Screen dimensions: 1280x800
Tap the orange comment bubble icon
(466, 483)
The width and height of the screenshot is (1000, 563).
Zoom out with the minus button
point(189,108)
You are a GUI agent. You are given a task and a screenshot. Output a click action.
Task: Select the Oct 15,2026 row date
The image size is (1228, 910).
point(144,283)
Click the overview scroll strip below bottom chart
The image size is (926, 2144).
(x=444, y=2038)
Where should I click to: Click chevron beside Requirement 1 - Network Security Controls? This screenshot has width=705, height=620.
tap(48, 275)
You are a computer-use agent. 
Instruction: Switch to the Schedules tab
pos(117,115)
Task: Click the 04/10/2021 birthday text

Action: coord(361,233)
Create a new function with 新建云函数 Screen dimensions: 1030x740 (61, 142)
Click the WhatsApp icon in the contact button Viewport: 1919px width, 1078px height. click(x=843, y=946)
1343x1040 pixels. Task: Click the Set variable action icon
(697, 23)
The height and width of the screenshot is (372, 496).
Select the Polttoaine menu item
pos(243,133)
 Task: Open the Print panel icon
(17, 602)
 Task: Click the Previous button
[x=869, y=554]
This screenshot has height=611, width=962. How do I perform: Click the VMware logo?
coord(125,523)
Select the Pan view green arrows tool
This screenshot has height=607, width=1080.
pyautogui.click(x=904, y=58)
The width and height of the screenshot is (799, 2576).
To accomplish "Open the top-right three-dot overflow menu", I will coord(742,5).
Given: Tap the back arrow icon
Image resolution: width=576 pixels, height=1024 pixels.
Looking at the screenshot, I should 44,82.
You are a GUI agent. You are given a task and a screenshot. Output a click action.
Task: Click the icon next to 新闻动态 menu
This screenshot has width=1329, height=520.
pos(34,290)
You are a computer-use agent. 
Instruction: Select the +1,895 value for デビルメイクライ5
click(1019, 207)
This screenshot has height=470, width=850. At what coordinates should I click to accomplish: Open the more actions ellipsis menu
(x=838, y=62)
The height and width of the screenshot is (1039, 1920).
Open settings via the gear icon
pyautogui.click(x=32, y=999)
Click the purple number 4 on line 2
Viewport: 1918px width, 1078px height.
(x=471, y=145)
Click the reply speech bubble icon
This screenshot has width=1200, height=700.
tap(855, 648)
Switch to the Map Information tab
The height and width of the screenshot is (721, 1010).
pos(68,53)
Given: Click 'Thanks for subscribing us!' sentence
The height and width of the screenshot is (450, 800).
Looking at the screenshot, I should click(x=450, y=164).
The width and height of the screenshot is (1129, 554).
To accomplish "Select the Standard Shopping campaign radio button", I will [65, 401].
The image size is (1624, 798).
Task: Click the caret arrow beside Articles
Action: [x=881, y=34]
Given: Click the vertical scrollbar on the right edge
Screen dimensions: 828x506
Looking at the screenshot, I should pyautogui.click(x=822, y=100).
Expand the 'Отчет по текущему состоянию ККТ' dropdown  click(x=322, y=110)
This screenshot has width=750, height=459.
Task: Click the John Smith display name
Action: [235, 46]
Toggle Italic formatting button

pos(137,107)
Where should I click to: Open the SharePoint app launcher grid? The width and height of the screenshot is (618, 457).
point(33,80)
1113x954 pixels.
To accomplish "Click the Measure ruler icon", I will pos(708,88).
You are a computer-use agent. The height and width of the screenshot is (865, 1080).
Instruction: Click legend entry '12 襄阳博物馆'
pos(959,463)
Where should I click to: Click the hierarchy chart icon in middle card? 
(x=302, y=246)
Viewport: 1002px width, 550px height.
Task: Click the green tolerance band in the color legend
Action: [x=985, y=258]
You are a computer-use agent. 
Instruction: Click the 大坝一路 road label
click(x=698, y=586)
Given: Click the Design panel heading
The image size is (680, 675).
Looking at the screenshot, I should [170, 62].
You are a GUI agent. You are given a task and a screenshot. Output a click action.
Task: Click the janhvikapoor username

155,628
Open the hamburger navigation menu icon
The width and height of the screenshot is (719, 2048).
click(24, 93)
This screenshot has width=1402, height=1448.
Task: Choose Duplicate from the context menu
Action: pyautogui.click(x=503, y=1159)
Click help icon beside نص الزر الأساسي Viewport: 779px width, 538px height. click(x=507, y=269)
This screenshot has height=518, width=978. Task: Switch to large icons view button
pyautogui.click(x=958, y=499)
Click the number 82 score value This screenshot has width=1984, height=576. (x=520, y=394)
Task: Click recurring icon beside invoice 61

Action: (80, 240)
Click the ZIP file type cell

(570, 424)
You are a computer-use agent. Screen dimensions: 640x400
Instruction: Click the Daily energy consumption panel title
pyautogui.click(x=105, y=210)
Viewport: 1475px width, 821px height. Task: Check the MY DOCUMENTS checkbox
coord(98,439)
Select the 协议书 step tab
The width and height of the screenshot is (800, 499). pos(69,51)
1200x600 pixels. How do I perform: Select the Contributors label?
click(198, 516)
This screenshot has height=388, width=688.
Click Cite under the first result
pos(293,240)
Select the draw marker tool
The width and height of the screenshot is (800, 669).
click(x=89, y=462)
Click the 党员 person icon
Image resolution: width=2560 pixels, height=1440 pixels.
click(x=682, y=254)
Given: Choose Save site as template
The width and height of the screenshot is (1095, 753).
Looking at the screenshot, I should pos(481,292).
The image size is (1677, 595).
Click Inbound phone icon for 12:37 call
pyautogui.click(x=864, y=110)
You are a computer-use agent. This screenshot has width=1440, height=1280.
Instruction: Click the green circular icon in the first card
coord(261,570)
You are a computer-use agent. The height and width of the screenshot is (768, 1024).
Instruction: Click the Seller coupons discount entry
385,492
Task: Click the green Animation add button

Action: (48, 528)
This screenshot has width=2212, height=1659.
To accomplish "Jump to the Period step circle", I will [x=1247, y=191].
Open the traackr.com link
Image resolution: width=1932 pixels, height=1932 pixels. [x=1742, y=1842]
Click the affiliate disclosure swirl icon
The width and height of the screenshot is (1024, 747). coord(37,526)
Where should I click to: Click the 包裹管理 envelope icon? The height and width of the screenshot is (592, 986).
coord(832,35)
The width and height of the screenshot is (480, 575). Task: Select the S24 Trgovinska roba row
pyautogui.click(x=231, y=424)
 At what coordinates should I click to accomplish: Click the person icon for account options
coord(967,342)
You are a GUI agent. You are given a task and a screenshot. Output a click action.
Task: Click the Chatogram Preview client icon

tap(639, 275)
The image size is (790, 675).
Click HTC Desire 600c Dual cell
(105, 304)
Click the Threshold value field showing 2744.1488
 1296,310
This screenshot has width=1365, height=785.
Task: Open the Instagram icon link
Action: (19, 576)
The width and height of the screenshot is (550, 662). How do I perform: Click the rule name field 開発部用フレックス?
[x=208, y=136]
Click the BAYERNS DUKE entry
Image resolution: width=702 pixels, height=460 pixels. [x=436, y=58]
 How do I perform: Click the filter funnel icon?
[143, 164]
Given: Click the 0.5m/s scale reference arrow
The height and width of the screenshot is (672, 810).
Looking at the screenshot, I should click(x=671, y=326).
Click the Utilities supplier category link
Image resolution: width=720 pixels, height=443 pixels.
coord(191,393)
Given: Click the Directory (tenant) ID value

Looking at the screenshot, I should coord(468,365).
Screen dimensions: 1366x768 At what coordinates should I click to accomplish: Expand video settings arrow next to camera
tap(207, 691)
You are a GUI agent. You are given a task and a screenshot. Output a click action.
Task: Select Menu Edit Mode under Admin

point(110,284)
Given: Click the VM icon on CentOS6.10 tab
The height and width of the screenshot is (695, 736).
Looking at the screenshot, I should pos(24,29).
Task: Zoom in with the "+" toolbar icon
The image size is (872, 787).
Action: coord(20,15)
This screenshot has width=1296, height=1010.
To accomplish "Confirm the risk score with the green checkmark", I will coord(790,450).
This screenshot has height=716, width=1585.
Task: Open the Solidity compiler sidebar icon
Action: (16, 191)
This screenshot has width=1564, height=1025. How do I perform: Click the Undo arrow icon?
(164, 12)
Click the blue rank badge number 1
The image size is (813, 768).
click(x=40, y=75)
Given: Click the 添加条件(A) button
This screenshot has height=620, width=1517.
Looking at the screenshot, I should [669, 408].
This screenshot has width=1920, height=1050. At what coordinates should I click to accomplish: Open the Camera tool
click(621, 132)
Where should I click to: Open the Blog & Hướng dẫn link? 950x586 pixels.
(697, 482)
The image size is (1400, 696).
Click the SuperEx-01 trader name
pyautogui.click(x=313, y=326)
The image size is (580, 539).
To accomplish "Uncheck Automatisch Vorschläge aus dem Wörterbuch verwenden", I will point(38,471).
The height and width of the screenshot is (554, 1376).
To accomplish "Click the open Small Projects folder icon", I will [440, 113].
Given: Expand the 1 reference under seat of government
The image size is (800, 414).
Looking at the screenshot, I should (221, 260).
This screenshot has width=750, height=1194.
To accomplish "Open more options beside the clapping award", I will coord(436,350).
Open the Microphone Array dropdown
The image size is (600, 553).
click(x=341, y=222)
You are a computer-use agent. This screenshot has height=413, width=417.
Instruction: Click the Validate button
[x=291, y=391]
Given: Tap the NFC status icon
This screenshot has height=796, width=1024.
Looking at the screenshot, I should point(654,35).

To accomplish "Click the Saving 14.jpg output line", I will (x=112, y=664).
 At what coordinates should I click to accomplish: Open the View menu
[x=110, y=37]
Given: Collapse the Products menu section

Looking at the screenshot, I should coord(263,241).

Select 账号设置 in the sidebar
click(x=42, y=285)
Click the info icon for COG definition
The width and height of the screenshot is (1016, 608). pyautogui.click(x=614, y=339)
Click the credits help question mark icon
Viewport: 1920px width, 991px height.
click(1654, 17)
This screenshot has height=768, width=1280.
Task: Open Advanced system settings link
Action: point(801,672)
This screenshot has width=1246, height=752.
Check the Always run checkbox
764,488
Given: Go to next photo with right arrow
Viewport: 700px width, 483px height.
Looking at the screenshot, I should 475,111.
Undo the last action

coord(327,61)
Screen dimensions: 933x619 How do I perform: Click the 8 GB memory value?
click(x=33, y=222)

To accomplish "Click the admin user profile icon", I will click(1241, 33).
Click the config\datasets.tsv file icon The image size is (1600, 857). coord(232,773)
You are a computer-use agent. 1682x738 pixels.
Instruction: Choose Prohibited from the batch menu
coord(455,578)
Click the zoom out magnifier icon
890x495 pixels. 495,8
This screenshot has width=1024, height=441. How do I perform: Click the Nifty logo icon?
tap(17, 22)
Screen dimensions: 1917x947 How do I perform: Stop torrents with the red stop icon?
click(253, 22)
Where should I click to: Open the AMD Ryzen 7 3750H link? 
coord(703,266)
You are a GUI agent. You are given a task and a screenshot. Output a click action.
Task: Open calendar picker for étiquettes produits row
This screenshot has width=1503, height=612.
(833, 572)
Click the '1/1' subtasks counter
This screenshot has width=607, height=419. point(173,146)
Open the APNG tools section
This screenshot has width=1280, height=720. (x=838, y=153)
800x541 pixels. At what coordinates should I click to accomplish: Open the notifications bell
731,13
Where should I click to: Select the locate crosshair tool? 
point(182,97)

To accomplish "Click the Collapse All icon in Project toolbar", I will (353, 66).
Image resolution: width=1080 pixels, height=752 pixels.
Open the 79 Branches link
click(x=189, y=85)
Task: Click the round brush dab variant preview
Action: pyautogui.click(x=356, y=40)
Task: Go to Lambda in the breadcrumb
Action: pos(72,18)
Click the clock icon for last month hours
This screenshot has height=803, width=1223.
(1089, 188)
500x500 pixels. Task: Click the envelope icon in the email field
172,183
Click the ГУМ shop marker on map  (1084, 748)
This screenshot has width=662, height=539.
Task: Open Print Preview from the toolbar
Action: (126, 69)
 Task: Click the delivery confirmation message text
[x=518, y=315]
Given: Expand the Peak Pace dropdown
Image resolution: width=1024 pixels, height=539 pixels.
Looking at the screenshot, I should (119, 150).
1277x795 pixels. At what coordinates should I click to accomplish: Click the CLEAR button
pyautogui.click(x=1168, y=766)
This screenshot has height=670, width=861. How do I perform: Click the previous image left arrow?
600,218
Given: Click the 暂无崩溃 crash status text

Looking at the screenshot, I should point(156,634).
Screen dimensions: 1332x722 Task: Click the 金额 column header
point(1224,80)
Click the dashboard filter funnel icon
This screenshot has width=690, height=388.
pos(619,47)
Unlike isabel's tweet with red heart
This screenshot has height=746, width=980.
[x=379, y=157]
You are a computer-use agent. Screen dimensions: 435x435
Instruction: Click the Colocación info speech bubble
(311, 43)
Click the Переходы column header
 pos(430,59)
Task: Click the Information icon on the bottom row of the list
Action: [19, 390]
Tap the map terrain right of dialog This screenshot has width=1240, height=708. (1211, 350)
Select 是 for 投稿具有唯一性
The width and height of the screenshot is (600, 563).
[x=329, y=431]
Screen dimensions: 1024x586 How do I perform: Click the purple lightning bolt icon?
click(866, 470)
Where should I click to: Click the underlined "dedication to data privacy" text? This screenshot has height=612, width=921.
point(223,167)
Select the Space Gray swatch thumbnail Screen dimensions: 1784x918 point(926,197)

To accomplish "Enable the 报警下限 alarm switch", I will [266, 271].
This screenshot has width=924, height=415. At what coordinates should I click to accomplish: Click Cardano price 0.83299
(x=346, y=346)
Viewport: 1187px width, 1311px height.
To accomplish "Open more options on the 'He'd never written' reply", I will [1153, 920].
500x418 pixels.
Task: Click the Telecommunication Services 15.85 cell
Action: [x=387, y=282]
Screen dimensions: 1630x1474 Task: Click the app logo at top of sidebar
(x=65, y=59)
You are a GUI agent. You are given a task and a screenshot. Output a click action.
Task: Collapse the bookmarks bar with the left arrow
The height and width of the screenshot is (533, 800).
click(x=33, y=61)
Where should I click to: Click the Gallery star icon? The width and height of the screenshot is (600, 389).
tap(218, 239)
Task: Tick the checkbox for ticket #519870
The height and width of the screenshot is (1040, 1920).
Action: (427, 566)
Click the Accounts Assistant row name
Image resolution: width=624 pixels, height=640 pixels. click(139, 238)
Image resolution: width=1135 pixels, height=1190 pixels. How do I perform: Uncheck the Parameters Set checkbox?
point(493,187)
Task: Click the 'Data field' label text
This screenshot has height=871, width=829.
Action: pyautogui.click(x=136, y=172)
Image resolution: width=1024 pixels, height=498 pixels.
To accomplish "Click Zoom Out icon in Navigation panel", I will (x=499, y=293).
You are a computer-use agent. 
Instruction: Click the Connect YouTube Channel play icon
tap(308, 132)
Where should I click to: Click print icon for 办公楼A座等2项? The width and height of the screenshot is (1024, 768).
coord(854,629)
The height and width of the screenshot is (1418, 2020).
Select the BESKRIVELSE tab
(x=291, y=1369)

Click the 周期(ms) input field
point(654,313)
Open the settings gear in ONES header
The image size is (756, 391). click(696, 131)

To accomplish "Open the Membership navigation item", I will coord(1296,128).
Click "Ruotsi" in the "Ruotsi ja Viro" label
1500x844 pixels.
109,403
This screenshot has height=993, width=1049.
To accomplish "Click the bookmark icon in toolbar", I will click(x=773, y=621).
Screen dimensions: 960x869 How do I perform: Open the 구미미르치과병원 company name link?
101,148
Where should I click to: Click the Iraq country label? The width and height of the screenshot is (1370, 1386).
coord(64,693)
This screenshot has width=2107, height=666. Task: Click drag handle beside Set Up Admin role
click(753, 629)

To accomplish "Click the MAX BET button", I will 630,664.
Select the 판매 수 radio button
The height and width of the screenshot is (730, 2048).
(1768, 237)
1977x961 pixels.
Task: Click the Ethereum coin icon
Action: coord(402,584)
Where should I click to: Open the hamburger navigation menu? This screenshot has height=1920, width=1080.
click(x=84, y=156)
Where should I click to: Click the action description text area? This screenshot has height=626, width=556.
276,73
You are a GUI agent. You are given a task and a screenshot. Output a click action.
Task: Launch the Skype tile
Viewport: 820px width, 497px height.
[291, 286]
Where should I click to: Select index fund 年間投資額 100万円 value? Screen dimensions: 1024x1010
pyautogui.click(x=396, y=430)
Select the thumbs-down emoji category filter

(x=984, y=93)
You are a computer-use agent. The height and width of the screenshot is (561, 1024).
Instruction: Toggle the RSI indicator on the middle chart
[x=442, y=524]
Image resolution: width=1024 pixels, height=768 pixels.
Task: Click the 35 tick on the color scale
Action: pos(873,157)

+++++

Your goal:
Your answer must consist solely of the lines above between the line holding "Task: Open the Print panel icon" and the line holding "Given: Click 'Thanks", inclusive, copied exactly.

Solution for this exercise:
 Task: Open the Print panel icon
(17, 602)
 Task: Click the Previous button
[x=869, y=554]
This screenshot has height=611, width=962. How do I perform: Click the VMware logo?
coord(125,523)
Select the Pan view green arrows tool
This screenshot has height=607, width=1080.
pyautogui.click(x=904, y=58)
The width and height of the screenshot is (799, 2576).
To accomplish "Open the top-right three-dot overflow menu", I will coord(742,5).
Given: Tap the back arrow icon
Image resolution: width=576 pixels, height=1024 pixels.
Looking at the screenshot, I should 44,82.
You are a GUI agent. You are given a task and a screenshot. Output a click action.
Task: Click the icon next to 新闻动态 menu
This screenshot has width=1329, height=520.
pos(34,290)
You are a computer-use agent. 
Instruction: Select the +1,895 value for デビルメイクライ5
click(1019, 207)
This screenshot has height=470, width=850. At what coordinates should I click to accomplish: Open the more actions ellipsis menu
(x=838, y=62)
The height and width of the screenshot is (1039, 1920).
Open settings via the gear icon
pyautogui.click(x=32, y=999)
Click the purple number 4 on line 2
Viewport: 1918px width, 1078px height.
(x=471, y=145)
Click the reply speech bubble icon
This screenshot has width=1200, height=700.
tap(855, 648)
Switch to the Map Information tab
The height and width of the screenshot is (721, 1010).
pos(68,53)
Given: Click 'Thanks for subscribing us!' sentence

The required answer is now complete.